In a setback to plans to open a third casino in Connecticut, a federal judge dismissed a lawsuit by the state and tribal operators of the Foxwoods and Mohegan Sun casinos.
The lawsuit would have compelled the U.S. Department of the Interior to approve changes to the tribes' and state of Connecticut revenue-sharing agreements.
Those agreements give the state a 25-percent cut of slot machine revenue at Foxwoods and Mohegan Sun, amounting to hundreds of millions of dollars each year.
The Mashantucket Pequot and Mohegan tribes want to build a casino in East Windsor. That would blunt the competitive impact of MGM's new casino in Springfield, Massachusetts, just across the state line. They claim thousands of jobs tied to Connecticut's gaming industry are at stake.
Mark Pazniokas is a reporter with The Connecticut Mirror and has been following efforts to build a third casino.
Kari Njiiri, NEPR: It seemed like an East Windsor casino was a done deal. It was approved by the governor and the General Assembly and there was even a big demolition ceremony this summer to clear the site for the casino. What happened with a judge's ruling that affected plans?
Mark Pazniokas, The Connecticut Mirror: It was a done deal from Connecticut's point of view, but it's always been a very complicated issue as far as getting to the finish line.
What I mean by that is Connecticut required that the tribes get approval from the Bureau of Indian Affairs of any new gaming agreement with the state. And the reason very simply is the state of Connecticut did not want to do anything that would endanger the revenue-sharing that the state currently enjoyed from the casinos.
Another obstacle is: MGM has made quite clear that they will fight in court the legislation that authorized the East Windsor casino, because it was not an open process. So MGM is claiming that this would violate [the] Equal Protection Clause of the United States Constitution and they have made clear that they will do whatever it takes to preserve their market around the MGM Springfield casino, and that market relies heavily on northern Connecticut.
I thought though that the Interior Department, the Bureau of Indian Affairs had OK’d changes to the revenue sharing agreement.
They did get an initial decision, which seemed to indicate that this would not be a problem anymore. But only one of the tribes has had their amendments approved, and can go forward. But in the East Windsor casino is a joint operation of the two tribes, you have to have both tribes to get their new deal with the state approved.
The state of Connecticut can go back, and they can change the underlying legislation, and say, "Fine, we're going to let you go forward, and we will take our chances with what happens with the revenue sharing." More likely is that this is going to be continued political fight for the coming years.

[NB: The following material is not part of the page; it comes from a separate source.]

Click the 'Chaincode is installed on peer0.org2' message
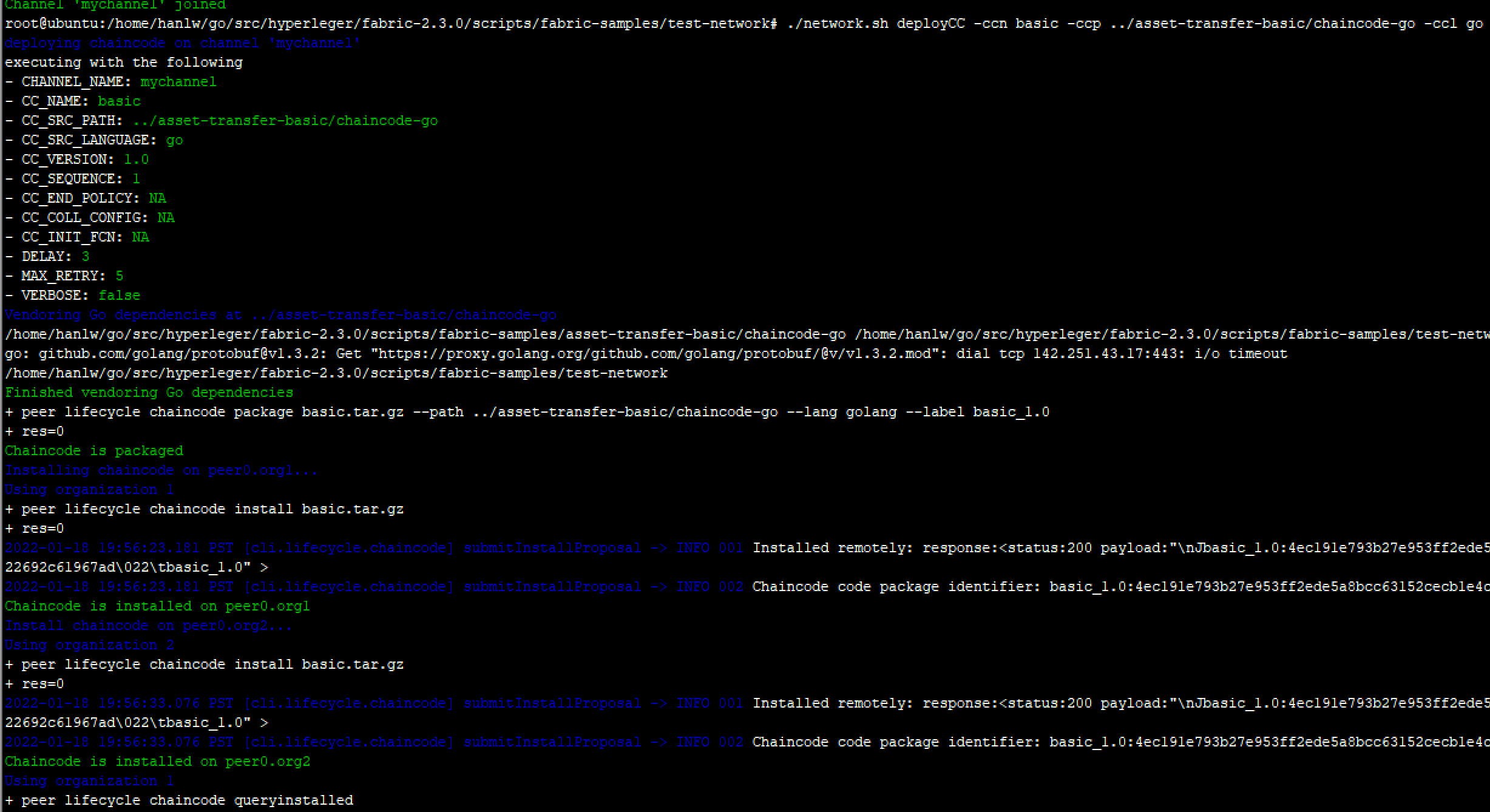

So what happens now? I mean, how are the tribes planning to respond to this latest ruling by the federal judge?
They're going to appeal, and the state's going to appeal, but that takes time. In the meantime, Springfield establishes its market. One of the biggest arguments against allowing open competition for another casino in Connecticut would be the loss of the revenue-sharing.
But as competition grows outside the state, and the state's share of the slots revenue falls, you know, the argument then shifts to, "Hey, we might do better with just opening the state to more competition."
Disclosure: MGM has purchased underwriting from New England Public Radio publicizing the company's non-gambling activities. The NEPR newsroom operates independently of the station's development department, and editorial decisions are made without regard to any funding relationships.